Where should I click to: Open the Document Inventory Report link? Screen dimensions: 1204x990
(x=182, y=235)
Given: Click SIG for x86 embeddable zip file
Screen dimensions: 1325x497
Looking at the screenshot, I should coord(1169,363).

□ □ □ □

> **REQUEST**:
Collect every line from the rows above that contains the string "dimensions", treating uppercase and lowercase as distinct.

> **EXERCISE ANSWER**:
Where should I click to: Open the Document Inventory Report link? Screen dimensions: 1204x990
Screen dimensions: 1325x497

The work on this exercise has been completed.